Summing up this account of the ossification, it may be said that all the membrane bones begin to ossify in the first period, the cartilaginous cranial bones partly in the first and partly in the second (special sense capsules), and the cartilaginous visceral bones considerably later.
So it comes about that, save in the perpendicular plate of ethmoid and the styloid process, all the bones of the skull are in process of formation for some time before birth, although the various elements concerned have not joined with each other in all cases-to make the bones as we see them in the older skull. Thus the bony post-, ex-, and basi- occiput are distinct ; the basiocciput is separated by cartilage from the basisphenoid, this partially from the presphenoid, the squamous from the petrous temporal, and the two halves of the lower jaw are not joined in the middle line.

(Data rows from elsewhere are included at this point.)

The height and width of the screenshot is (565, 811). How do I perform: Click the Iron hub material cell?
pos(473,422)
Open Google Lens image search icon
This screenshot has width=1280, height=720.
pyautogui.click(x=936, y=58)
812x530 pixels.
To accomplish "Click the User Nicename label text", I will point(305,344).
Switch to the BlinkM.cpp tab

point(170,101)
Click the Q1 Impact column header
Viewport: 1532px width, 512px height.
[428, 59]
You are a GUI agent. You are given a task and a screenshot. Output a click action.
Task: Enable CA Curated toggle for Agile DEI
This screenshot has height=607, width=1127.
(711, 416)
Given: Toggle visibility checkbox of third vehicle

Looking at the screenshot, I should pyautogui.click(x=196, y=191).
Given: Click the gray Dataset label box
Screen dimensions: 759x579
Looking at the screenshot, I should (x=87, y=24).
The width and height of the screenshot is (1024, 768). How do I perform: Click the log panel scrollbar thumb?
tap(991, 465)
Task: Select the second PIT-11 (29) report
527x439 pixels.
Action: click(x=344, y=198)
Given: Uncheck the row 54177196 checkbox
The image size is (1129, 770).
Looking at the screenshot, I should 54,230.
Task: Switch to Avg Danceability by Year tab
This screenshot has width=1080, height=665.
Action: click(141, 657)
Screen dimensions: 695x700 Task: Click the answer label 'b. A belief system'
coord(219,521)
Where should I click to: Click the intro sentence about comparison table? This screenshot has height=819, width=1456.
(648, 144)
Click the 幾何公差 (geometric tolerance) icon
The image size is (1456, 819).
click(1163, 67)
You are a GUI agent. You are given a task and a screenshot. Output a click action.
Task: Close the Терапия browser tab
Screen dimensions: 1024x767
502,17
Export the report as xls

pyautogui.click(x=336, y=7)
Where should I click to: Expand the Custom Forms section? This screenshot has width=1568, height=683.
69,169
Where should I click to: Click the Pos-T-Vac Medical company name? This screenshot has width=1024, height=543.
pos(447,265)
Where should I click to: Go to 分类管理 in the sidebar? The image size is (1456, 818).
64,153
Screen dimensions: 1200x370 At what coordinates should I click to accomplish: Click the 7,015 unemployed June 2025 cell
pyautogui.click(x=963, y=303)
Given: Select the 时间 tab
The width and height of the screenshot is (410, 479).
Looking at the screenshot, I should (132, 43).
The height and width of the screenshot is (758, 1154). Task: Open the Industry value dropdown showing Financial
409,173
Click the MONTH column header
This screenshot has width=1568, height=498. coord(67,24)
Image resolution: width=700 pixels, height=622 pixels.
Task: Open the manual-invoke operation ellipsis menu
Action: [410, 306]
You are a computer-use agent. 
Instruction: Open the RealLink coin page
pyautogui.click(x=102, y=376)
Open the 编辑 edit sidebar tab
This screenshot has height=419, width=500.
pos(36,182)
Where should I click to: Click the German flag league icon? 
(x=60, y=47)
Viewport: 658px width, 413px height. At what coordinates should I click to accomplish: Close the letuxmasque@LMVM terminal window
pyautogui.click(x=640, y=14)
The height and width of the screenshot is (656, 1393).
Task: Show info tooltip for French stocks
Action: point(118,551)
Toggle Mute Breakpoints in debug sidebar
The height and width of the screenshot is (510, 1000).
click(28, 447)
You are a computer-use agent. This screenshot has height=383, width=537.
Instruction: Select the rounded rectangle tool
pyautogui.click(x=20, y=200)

In addition the membrane bones of the cranial vault, though they grow rapidly, do not meet each other over the quickly-growing brain, and at birth are separated by lines and areas of fibrous tissue where the periosteal covering of the bones becomes directly continuous with the dura mater lying immediately underneath, j The largest of these interosseous fibrous areas occur at the angles of the parietal bone : the areas are termed fontanelles, and these larger ones are the anterior and posterior median at the bregma and lambda respectively, and the anterior and posterior lateral at the plerion and asterion (Fig. 212). The bregmatic fontanelle is four-sided, between the two parietals and two halves of the frontal ; the lambdoid is triangular, between occipital and parietals ; and the two lateral intervals are irregular in shape, that at the asterion sometimes extending back for a little distance between the post- and supra- occipital.